**Consigne**
Reprenez l'extrait ci-dessous sur les traités consacrés aux manufactures d'étoffes et poursuivez-le à partir de sa dernière ligne.

**Texte source**
══════════════════════════════

L’emploi des matières déjà préparées, & leur conversion en étoffes, formant l’objet des manufactures, conduit à de nouveaux traités ; mais la multiplicité des opérations & des résultats, nécessite de nouvelles divisions. Nous les prendrons dans la nature des matières mêmes, en commençant toujours par les végétales ; ainsi l’emploi du chanvre, du lin & du coton réduits en fils, quelqu’espèce d’étoffe qu’il en résulte, sera la matière du troisième traité, sous les mots Toile & Toilerie. Ce traité divisé en deux parties, comprendra sous la première, indiquée par le mot toile, tous les tissus unis ou figurés, purs ou mélangés de chanvre & de lin, depuis la toile d’emballage, jusqu’à la toile à voiles, depuis celle-ci jusqu’à la batiste & au linon. La seconde, sous la dénomination de toilerie, renfermera, depuis la mousseline jusqu’au velours de coton, toutes les toiles ou étoffes pures ou mélangées de cette matière, blanches, en couleurs teintes, rayées ou à carreaux.

Ainsi, ce traité offrira la dénomination de chaque espèce, la fabrication de toutes, & les opérations particulières, qui, distinguant telle espèce de toute autre, la caractèrisent spécialement.

Le mot Blanchissage, fait suite à ce traité, ainsi que l’art ou métier de la Lingere, qui s’exerce sur la toile.

e. Traité.

L’emploi des matières animales, de la laine & du poil, de quelqu’espèce que fait l’un & l’autre, & en quelque genre d’étoffe que ce puisse être, formera le quatrième traité, divisé en deux parties principales ; la première renfermant les étoffes drapées de toutes les sortes, & la seconde les étoffes rases ou séches de la même matière : division géralement reçue & indiquée par la dénomination de grosse draperie & de petite draperie ; voyez les mots Drap, Draperie, sous lesquels on trouvera, comme aux toiles, la suite de la dénomination de chaque espèce, leur fabrication, & de plus les apprêts particuliers à chacune, & les apprêts François & Anglois sur les étoffes rases. Voyez pour la suite de ce traité, le mot Frise, & encore celui Blanchissage, sous lequel est réuni le blanchiment des étoffes de laine.

Les Arts ou métiers du Tailleur, du Tapissier, Matelassier, du Crinier, Brossier, peuvent être rapportés à la suite de ce quatrième traité.

Ve. Traité.

La description & le résultat des opérations du feutrage, dont les matières sont toujours la laine & le poil, composeront ce traité, lié au précédent, quant à la nature des matières ; voyez Chapeau, Chapelerie.

e. Traité.

══════════════════════════════

**Section des données**

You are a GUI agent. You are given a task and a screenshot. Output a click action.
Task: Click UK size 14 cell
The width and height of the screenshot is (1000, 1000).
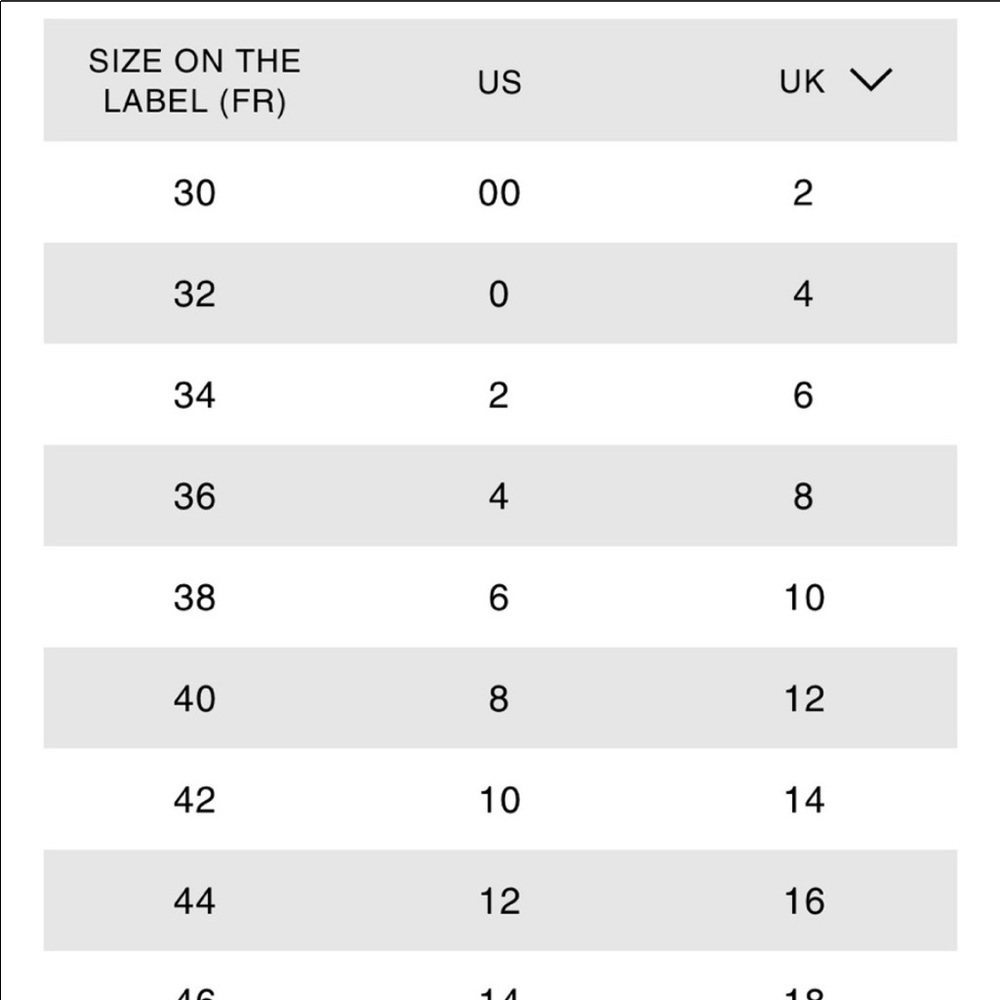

══════════════════════════════

**Réponse attendue**
L’emploi des matières considérées comme mixtes, de ce qu’elles semblent participer du règne végétal, de la soie enfin, sera le sujet du sixième traité, sous les mots Soie & Soierie, où l’on trouvera tout ce qui concerne cette partie, depuis l’éducation du ver qui fournit la soie, jusqu’à la fabrication des étoffes de cette matière, dont les diverses préparations, absolument différentes de celles du Chanvre, du Lin, du Coton, de la Laine, ne pouvoient, comme elles, se réunir sous les mots Peignage, Filature, &c. La suite des dénominations de chaque espèce d’étoffes, distinguées principalement en unies, façonnées, brochées & veloutées, sera accompagnée des opérations particulières à chacune.

La Gaze & le Marli, dont le travail ne ressemble à celui d’aucune autre étoffe, & qui, pour cette raison, sera décrit sous leur mot propre, doivent se rapporter à la suite de ce traité, par la similitude des matières. Les Arts & les métiers qui s’exercent sur les étoffes de soie, ou qui les ont pour objets directs, tel que le Dessinateur D’Étoffes, d’une part, & de l’autre la Couturière, font également suite à ce sixième traité.

e. Traité.

La Passementerie, qui emploie toutes les matières précédentes, renferme dans sa dénomination prise en grand, une telle multiplicité d’objets, qu’il faut nécessairement en diviser la masse sous plusieurs noms, offrant autant de traités à réunir à leur centre commun.

Nous donnerons donc aux mots Passementerie, Passementier, la fabrication de toutes les choses soumises à l’opération du retors, celle des agrémens où on les emploie, celle des franges & des effilés qui y tiennent, de toutes les sortes de cordons, lacets, &c., à la jate, au boisseau, au crochet, à la main, à la planchette ; des galons de livrée, & autres dont le métier approche de celui des franges ; enfin, par extension, le travail du Boutonnier-Passementier, celui du Plumassier, du Fleuriste artificiel & du Découpeur d’étoffes, qui l’un & l’autre employent les mêmes outils.

La Broderie, la Rubanerie, les Dentelles, Blondes & Points, décrites en particulier sous leur nom propre, seront autant de grandes parties à réunir au domaine de la Passementerie ; le métier du Boursier, faiseur de parasol, &c., l’art de la marchande de Modes, seront le complément de ce septième traité.

e. Traité.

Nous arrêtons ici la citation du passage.